• _Problem requirements_: Transcribe the passage on semantic markup word for word, from "From Microdata to" down to "the JSON/LD annotation.".

• _Source extract_:
## begin

Microdata is a markup system for HTML code that uses a data vocabulary that contains all the rules of the properties of an object. In the last example, we saw a semantic HTML markup of the type “organization”, whose properties are organized hierarchically and expressed by a key-value pair understandable by a search engine:

Type = Organization;
- Name = WordLift;
- Logo = https://wordlift.io/logo.jpg
- Url = https://wordlift.io

From Microdata to JSON/LD

Although semantic markup with microdata represents a clear step forward in structuring information, it has several disadvantages for maintenance and updates of the code. The attribute markup is a weak construct due to the dependence on an HTML tag. The evolution of semantic markup is the JSON/LD annotation (still reported by Google as a best practice for structuring data). JSON/LD can be defined as a headless system that works independently of DOM’s <body> because it develops independent <script> tags inserted in the <head> tag of the document. Microdata can still be mixed with the JSON/LD annotation.

NOTE: JSON/LD markup, according to Google directives, always needs a counter-proof of the information within the content visible on the page.

The Power Of Knowledge Graphs

In recent years, search engines have developed an accurate archive of related concepts called knowledge graphs. These huge relational archives are organized with a graph structure of entities (nodes) and relationships between entities (arcs). The nodes in a knowledge graph represent real-world entities such as people, companies, cities, events, etc., and the arcs represent the relationships between the nodes, i.e., the relationships between different entities.

The most important knowledge graph for SEO is Google’s knowledge graph. Thanks to the entities contained within his Knowledge Graph, Google can answer factual questions such as “When was Tom Cruise born?”, “How long is the Chinese wall?”, “When was America discovered?” or “How old is the CEO of Meta?”.

The Knowledge Graph information comes from various sources collecting factual data, public databases, and information in Google Knowledge Panels. Another example of a semantic network is WordNet, one of the most popular lexical databases for the English language, which is often used for NLP frameworks. Other important public knowledge graphs are:

DBpedia takes advantage of the Wikipedia infobox structure to create a large data set. Often used to improve the performance of NLP and search applications;
Geonames a database with over 25 million geographical entities: states, regions, cities, municipalities, places of interest such as villas, monuments, etc.

In summary, knowledge graphs help us organize content into interrelated concepts and objects into known entities through a shared vocabulary. Search engines can consult entities to better understand our expertise and mastery of content, and thus provide more relevant search results to users.

Entity Markup with the power of AI

We have analyzed how it is possible to structure the information of a web document by using languages that machines can understand. This task has always involved the manual injection of JSON/LD, an approach that is not scalable and requires constant human intervention. Thanks to new machine learning and artificial intelligence technologies, it is now possible to automate a large part of the semantic markup process.

How To Implement Semantic Markup Using WordLift

WordLift is an AI-powered SEO tool to automate the semantic markup process. Its technology captures, marks, and integrates structured data into any website by reading and analyzing the content of your page.

WordLift can organize entities in 4 categories: Who, What, When and Where, and with its AI, builds a customized Knowledge Graph for businesses with entities marked by different topics, categories, and regions. You can accept the entities suggested adding contextual info for the user, efficiently selecting internal links for your content.

## end

• _Dataset extract_:
## begin

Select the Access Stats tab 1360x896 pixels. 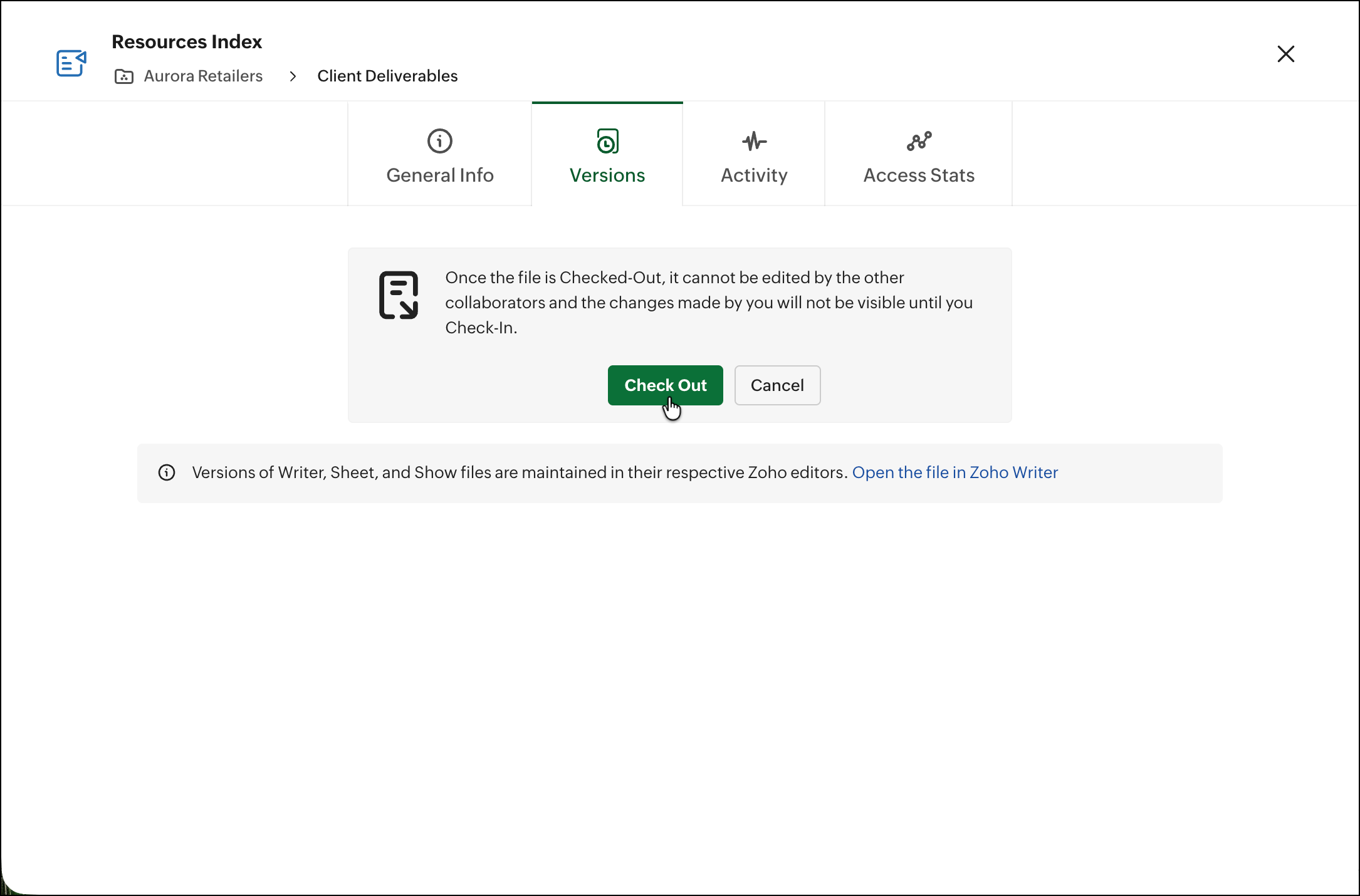click(919, 175)
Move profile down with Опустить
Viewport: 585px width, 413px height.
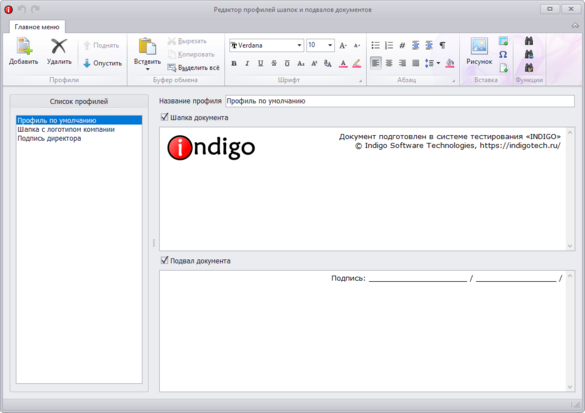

## end

• _Task result_:
From Microdata to JSON/LD

Although semantic markup with microdata represents a clear step forward in structuring information, it has several disadvantages for maintenance and updates of the code. The attribute markup is a weak construct due to the dependence on an HTML tag. The evolution of semantic markup is the JSON/LD annotation (still reported by Google as a best practice for structuring data). JSON/LD can be defined as a headless system that works independently of DOM’s <body> because it develops independent <script> tags inserted in the <head> tag of the document. Microdata can still be mixed with the JSON/LD annotation.